▶ [Problem] What is needed is an exact reproduction of the lines from the one that contains "Choose the Standalone radio option" through the end of the data, both included and nothing else, with pictures omitted.
───── Material supplied ─────
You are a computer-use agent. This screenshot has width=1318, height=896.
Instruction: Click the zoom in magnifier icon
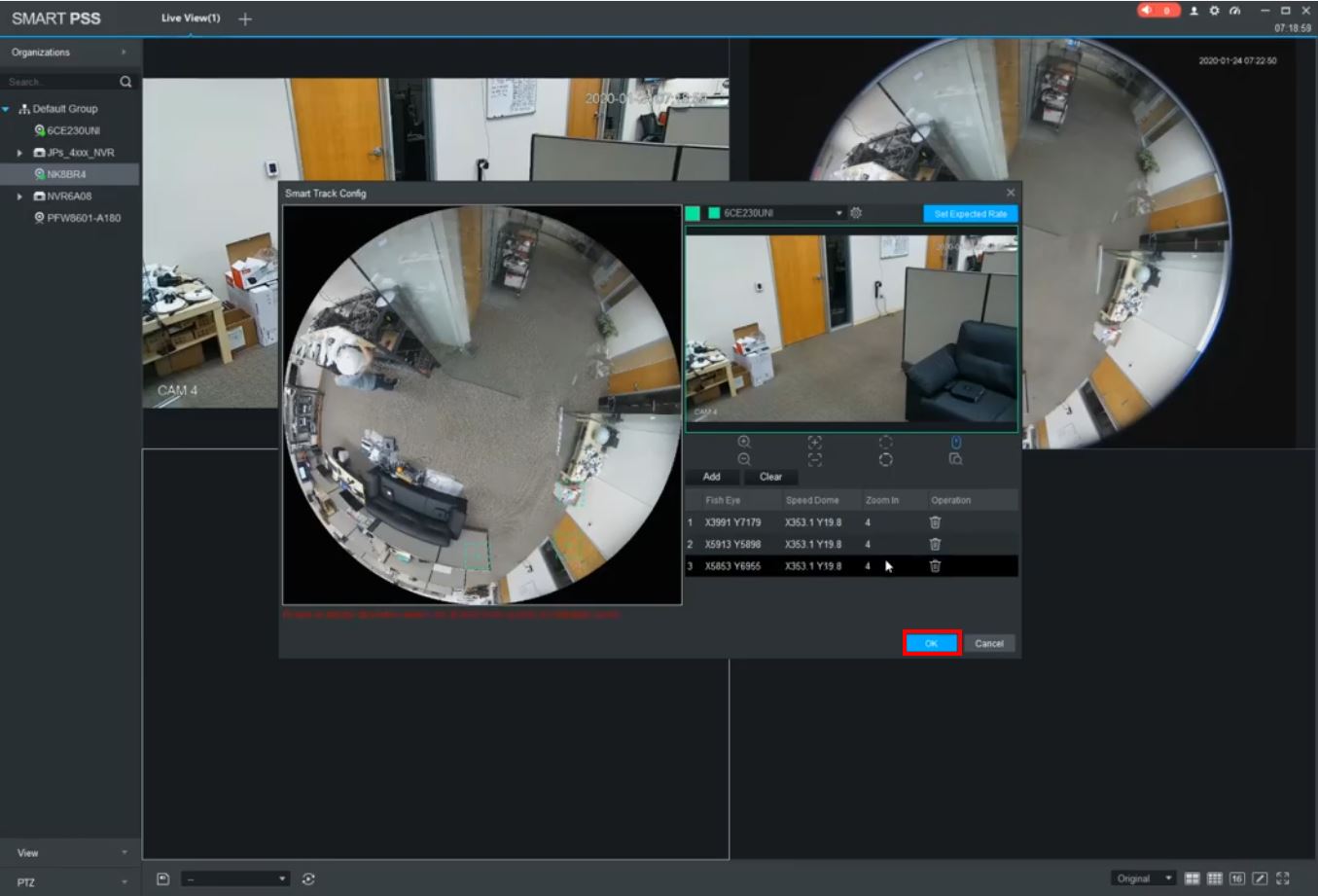pos(744,442)
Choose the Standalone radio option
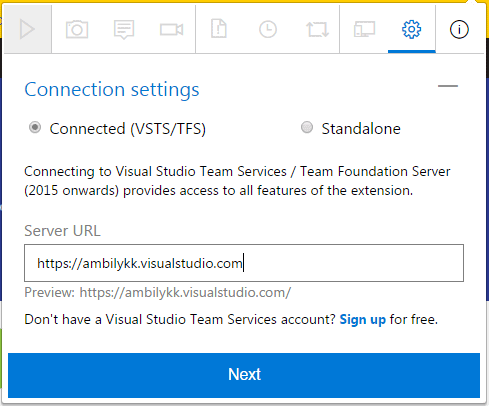Screen dimensions: 489x406 [x=307, y=127]
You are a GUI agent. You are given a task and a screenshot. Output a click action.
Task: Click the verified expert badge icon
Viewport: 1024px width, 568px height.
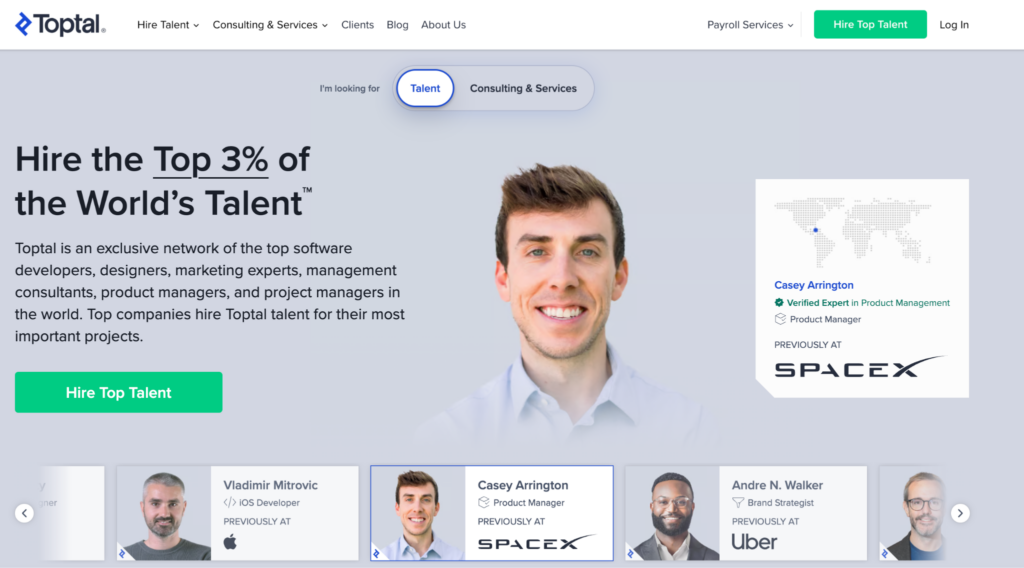pos(778,302)
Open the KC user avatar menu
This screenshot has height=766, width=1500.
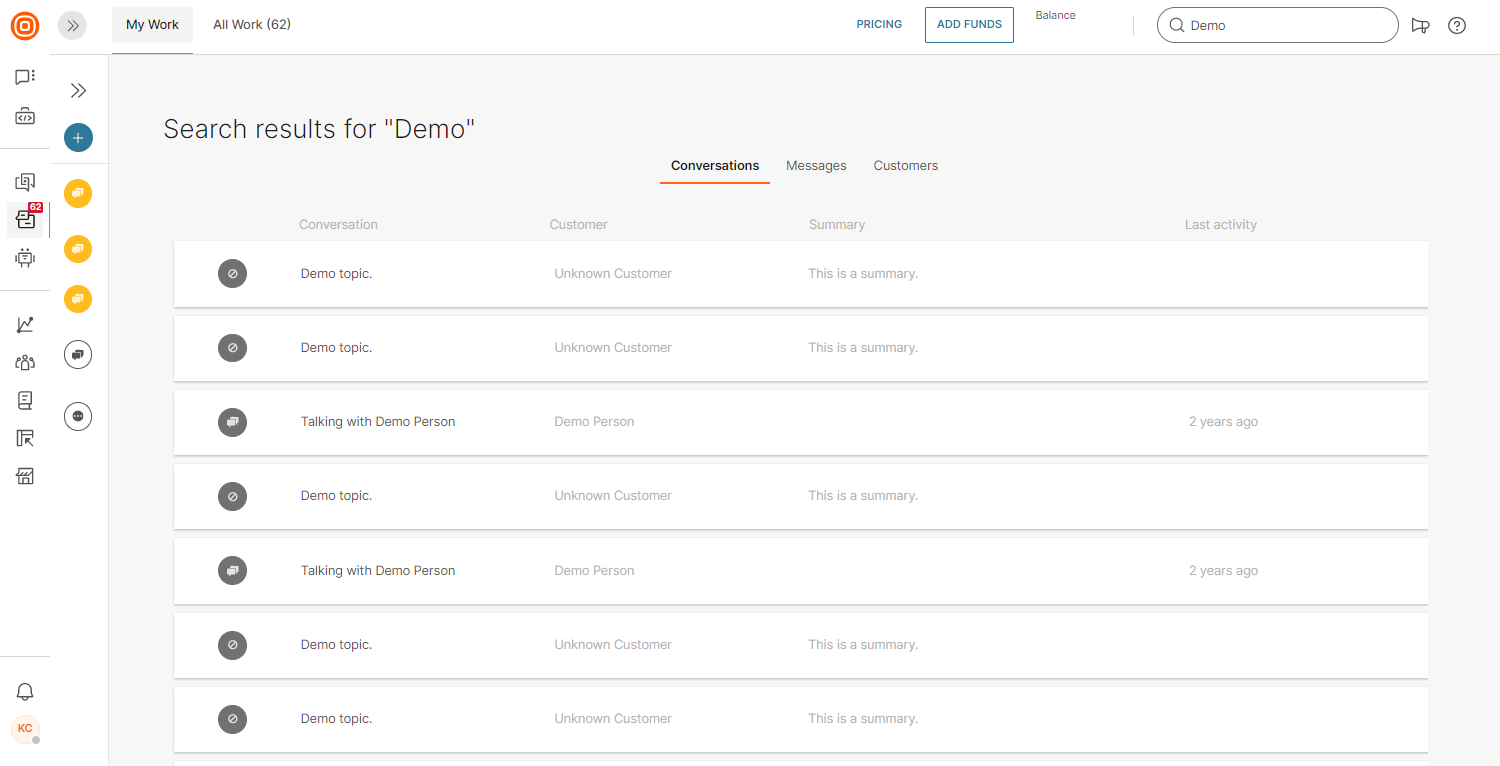point(25,729)
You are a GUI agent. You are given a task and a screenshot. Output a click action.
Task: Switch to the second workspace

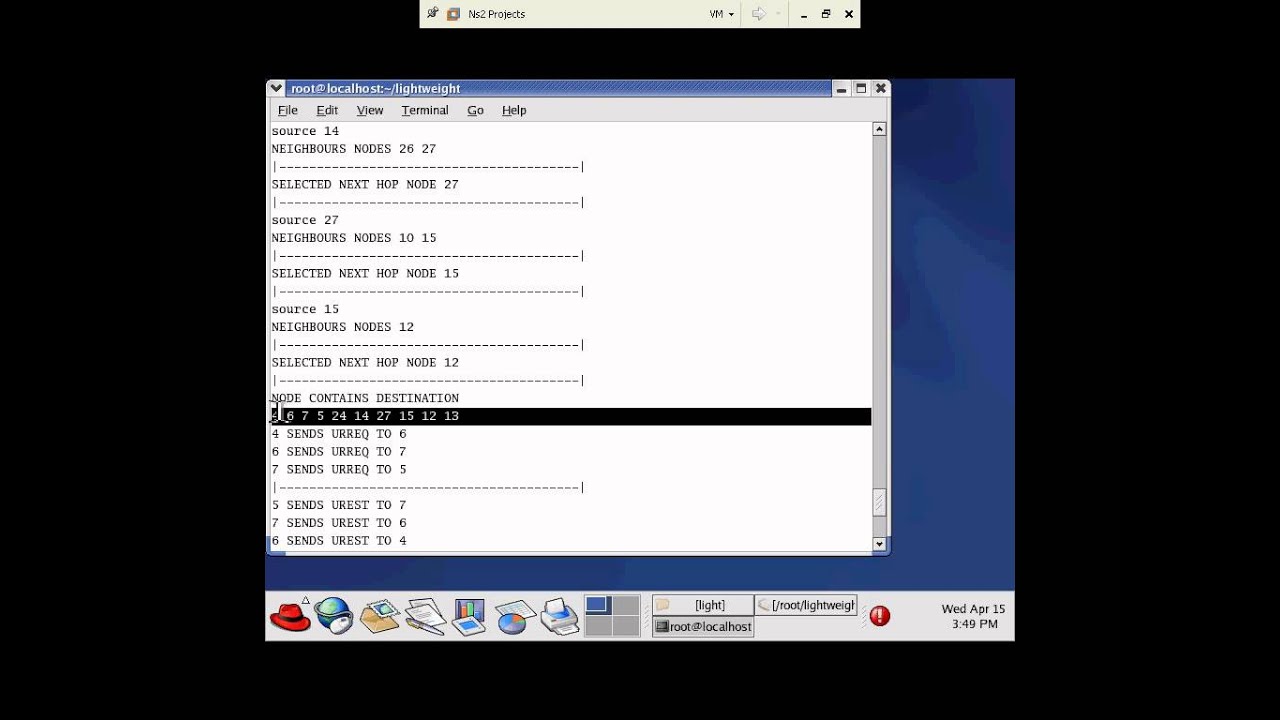pos(625,605)

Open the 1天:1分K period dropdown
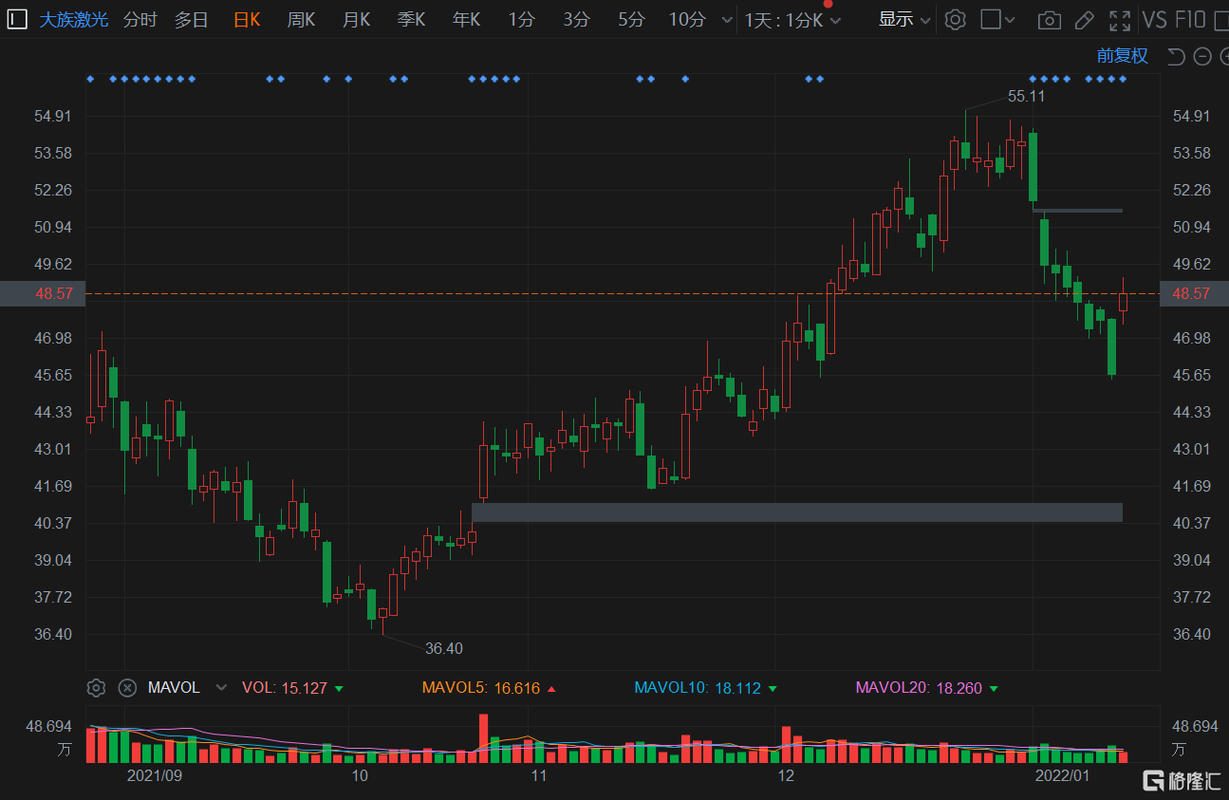pos(792,20)
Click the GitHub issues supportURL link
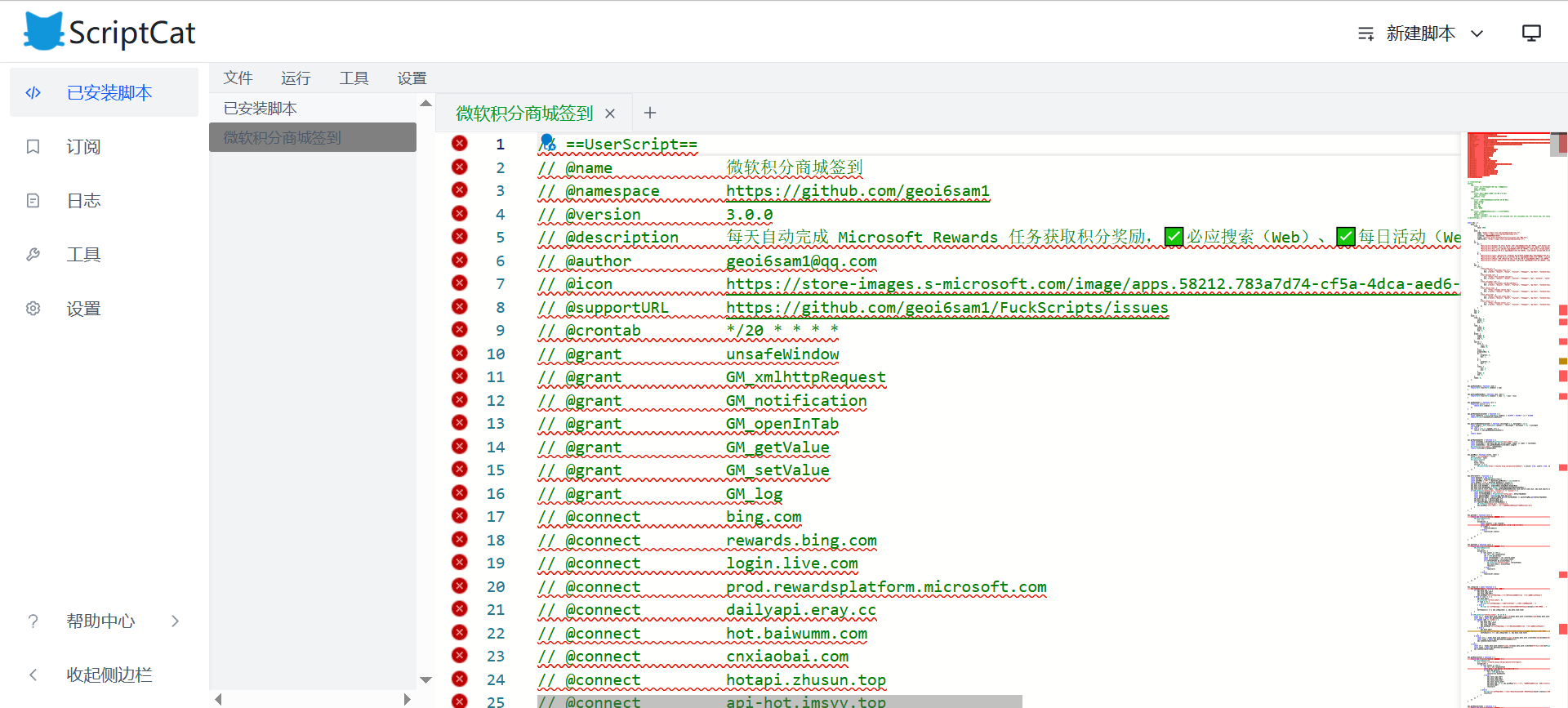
─────
▶ [Answer section]
Choose the Standalone radio option
Screen dimensions: 489x406 [x=307, y=127]
You are a GUI agent. You are given a task and a screenshot. Output a click action.
Task: Click the verified expert badge icon
Viewport: 1024px width, 568px height.
pos(778,302)
Open the KC user avatar menu
This screenshot has height=766, width=1500.
point(25,729)
You are a GUI agent. You are given a task and a screenshot. Output a click action.
Task: Switch to the second workspace

pos(625,605)

Open the 1天:1分K period dropdown
pos(792,20)
Click the GitHub issues supportURL link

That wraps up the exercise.